A study on the Belinski-Khalatnikov-Lifshitz scenario through quadrics of kinetic energy

TL;DR

This paper explores the asymptotic behavior near cosmic singularities in the BKL scenario using geometric and Lagrangian methods, confirming chaos and instability in the collapse process.

Contribution

It provides a geometric interpretation of BKL dynamics through quadrics of kinetic energy and analyzes the stability of solutions near singularities.

Findings

Collapse is inevitable for decreasing volume initial conditions.

Oscillatory behavior occurs along paths reflecting from a hyperboloid.

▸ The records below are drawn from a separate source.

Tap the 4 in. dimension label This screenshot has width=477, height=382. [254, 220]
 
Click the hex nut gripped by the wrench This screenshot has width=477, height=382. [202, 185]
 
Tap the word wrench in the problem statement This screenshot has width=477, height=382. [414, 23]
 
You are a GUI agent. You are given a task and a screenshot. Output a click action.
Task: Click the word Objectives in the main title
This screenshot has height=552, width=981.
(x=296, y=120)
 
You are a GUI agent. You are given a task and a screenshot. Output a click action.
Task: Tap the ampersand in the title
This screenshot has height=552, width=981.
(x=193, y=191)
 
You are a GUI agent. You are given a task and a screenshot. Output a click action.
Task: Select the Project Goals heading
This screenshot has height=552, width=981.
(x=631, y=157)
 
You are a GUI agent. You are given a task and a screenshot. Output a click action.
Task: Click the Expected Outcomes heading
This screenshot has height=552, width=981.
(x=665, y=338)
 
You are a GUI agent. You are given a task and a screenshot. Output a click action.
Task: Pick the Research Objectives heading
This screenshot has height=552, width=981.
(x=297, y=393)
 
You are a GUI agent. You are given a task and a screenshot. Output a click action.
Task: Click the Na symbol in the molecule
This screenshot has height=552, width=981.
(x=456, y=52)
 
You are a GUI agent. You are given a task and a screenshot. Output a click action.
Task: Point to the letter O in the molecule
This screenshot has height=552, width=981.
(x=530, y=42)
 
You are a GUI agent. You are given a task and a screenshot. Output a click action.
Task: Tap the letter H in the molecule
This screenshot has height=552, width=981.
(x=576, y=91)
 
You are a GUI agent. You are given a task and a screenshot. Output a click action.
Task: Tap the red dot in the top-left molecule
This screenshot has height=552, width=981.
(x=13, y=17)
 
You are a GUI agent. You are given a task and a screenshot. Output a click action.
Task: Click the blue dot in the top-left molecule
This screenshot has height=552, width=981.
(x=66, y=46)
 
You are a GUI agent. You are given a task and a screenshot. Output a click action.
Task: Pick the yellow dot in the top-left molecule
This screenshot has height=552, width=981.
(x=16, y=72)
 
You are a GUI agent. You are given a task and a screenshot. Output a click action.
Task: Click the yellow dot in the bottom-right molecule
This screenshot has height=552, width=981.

The exact solution is uniquely differentiable and unstable, indicating chaos.

Abstract

A detailed description of the asymptotic behaviour in the Belinski-Khalatnikov-Lifshitz (BKL) scenario is presented through a simple geometric picture illustrating the geometry of their ordinary differential equations (ODE), which describe a neighbourhood of the cosmic singularity. The Lagrangian version of the dynamics governed by these equations is described in terms of trajectories inside a conical subset of the corresponding space of the generalised velocities. The calculations confirm that the initial conditions of decreasing volume inevitably result in eventual total collapse, while oscillations along paths reflecting from a hyperboloid, similar to those predicted by Kasner's solutions, occur on the way. The exact solution, found in our previous work, proves to be the only one that shrinks to a point along a differentiable path. Therefore, its instability means that the collapse is always chaotic. It is also shown that the BKL equations are not satisfied by the Kasner solutions exactly, even in the asymptotic regime, although the precision of their approximation may be high.